- Patient data access has taken center stage in the healthcare industry. Policymakers agree that full data access is a fundamental patient right. Providers assert that patients who access their own health information will be better informed and therefore more engaged in their own care.
And according to new data from the University of California Los Angeles (UCLA), patients believe data access will help them understand their health and communicate with providers and family members.
In a recent report published in Practical Radiation Oncology, the researchers looked at patient perceptions of expanded data access. Specifically, the researchers looked at how patients with cancer viewed increased patient data access.
An initial survey of 136 patients revealed that most anticipated that data access would improve their healthcare experiences.
Ninety-nine percent of respondents said they believed patient data access would improve their understanding of their diagnosis, 98 percent said it could improve their knowledge of treatment side effects, 96 percent said data access could reassure them of their treatment goals, and 99 percent said data access would improve communication with their family caregivers.
Eighty-eight of those who completed the baseline survey also completed a post-survey that collected insights about patient experiences with health data access.
Ninety-six percent of the post-survey respondents said patient data access improved their knowledge of their diagnosis, 94 percent said they better understood their treatment side effects, and 96 percent said they felt more reassured about their treatment.
What’s more, the surveys largely disproved common misconceptions related to patient data access. Some providers have expressed apprehension that expanding patient data access and publishing clinician notes in the EHR will make patients confused or erode patient-provider relationships.
The UCLA researchers have added to the collection of data that could assuage those fears. Only 11 percent of patients expressed increased worry after viewing their own data and clinician notes. Only 6 percent of patients were left confused and only 4 percent encountered information that they later regretted reading.
This data makes the case for expanded patient access to health data, the researchers concluded.
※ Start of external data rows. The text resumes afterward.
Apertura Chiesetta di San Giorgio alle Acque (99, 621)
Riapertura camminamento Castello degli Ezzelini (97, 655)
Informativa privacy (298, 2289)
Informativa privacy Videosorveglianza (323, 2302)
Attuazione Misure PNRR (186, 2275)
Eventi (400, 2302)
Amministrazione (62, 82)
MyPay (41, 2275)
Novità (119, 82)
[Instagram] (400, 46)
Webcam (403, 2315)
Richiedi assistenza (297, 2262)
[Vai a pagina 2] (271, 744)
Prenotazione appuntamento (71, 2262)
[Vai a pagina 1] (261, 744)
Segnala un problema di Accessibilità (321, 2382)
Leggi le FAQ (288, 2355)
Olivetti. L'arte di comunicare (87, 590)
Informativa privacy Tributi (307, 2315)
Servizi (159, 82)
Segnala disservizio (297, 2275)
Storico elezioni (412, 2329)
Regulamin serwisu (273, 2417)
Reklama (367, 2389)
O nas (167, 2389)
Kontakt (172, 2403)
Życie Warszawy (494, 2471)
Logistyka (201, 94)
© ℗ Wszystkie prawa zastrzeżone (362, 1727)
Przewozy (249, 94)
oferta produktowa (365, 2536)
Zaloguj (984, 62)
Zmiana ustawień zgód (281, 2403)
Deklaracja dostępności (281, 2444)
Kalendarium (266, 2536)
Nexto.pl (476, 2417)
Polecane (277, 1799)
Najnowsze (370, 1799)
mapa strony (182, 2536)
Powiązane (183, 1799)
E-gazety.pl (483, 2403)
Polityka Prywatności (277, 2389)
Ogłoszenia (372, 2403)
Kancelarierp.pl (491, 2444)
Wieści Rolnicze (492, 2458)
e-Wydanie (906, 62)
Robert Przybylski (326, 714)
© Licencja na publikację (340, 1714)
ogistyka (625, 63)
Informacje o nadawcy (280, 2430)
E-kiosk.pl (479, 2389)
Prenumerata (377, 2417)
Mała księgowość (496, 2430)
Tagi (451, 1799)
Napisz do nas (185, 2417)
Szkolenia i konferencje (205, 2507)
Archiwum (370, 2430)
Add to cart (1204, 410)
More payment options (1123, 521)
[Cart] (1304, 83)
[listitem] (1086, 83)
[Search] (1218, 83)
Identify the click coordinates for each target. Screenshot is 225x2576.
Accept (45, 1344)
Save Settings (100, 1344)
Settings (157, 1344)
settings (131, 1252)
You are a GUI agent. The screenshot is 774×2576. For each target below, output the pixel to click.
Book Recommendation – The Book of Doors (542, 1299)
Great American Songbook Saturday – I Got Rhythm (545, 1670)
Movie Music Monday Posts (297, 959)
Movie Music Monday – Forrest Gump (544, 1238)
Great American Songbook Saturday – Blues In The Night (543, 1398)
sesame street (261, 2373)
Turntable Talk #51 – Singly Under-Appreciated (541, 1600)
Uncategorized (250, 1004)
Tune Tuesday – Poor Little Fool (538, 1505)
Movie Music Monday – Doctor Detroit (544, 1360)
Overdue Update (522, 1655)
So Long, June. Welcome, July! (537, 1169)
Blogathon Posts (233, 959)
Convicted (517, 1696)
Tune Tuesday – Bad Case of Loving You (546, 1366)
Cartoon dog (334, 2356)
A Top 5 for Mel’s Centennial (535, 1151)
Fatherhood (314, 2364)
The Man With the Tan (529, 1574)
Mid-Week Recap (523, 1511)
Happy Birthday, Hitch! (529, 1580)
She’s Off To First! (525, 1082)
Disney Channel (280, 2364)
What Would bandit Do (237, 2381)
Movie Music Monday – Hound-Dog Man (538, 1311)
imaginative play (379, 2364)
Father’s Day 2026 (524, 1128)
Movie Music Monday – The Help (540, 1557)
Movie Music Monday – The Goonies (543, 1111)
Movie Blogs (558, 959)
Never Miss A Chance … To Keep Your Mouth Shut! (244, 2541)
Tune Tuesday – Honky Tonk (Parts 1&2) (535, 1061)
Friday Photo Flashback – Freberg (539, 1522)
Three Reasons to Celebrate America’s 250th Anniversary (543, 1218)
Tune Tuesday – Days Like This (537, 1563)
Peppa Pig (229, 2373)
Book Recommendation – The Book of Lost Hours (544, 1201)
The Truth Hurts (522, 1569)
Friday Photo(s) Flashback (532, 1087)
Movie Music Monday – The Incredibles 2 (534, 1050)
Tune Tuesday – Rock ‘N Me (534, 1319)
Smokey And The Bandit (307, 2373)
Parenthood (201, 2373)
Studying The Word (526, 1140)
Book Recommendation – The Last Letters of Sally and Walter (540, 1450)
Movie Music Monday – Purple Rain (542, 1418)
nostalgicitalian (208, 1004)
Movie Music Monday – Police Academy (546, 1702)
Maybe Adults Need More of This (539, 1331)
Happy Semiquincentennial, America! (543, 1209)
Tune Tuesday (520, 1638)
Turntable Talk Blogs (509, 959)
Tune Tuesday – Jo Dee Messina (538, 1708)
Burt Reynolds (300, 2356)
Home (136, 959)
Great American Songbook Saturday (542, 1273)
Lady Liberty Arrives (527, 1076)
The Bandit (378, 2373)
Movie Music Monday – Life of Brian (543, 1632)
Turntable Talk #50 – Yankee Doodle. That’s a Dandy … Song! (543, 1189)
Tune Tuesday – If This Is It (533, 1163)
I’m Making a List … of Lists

Although patients do have the legal right to their own medical information, the healthcare industry as a whole must leverage systems that make data access more streamlined. Getting rid of the barriers to patient data access will ensure more patients capitalize on their right to view their medical records.
Some industry stakeholders have made considerable headway in granting more patient data access. Patient portals have been instrumental in allowing patients to view their medical histories, lab data, and other key information. These tools are patient-facing and trump the hurdles that manual data access can present.
OpenNotes, the health data management philosophy that calls for provider notes to be presented to the patient, has also become an industry mainstay. In October, OpenNotes celebrated 30 million patients who have access to their clinical notes.
This expanded access has had a vital impact on patient health, according to Catherine DesRoches, DrPH, the executive director of OpenNotes.
“Our research shows that patients benefit from reading their notes. They report doing a better job taking their medications and finding serious mistakes in their visit notes,” DesRoches said in a statement. “Patients also say that reading notes helps them feel more in control of their care and builds trust between them and their clinicians.”
Ultimately, technology should make enhanced patient data access more possible, said Tom Delbanco, MD, the co-founder of OpenNotes and John F. Keane & Family Professor of Medicine at Harvard Medical School and Beth Israel Deaconess Medical Center.
“The benefits of sharing are enhanced by close communication among clinicians, patients, and families. We are exploring ways to make notes truly collaborative through co-generated medical records,” Delbanco said in a press release. “Our ultimate goal is for shared notes to become the standard of care.”
Of course, there are some caveats providers must acknowledge when pushing for better patient data access. Although the UCLA data showed that patient confusion is less of a concern than some providers may believe, clinicians still must ensure their notes are clear for patients.
Research has suggested offering explanations or using natural language processing (NLP) algorithms to translate medical terminology could be helpful in driving patient understanding of a clinician note.
Additionally, providers must be mindful of how they will deliver certain types of clinical data. A cancer diagnosis, for example, should still be reserved for an in-person meeting or phone call as to preserve the patient-provider relationship.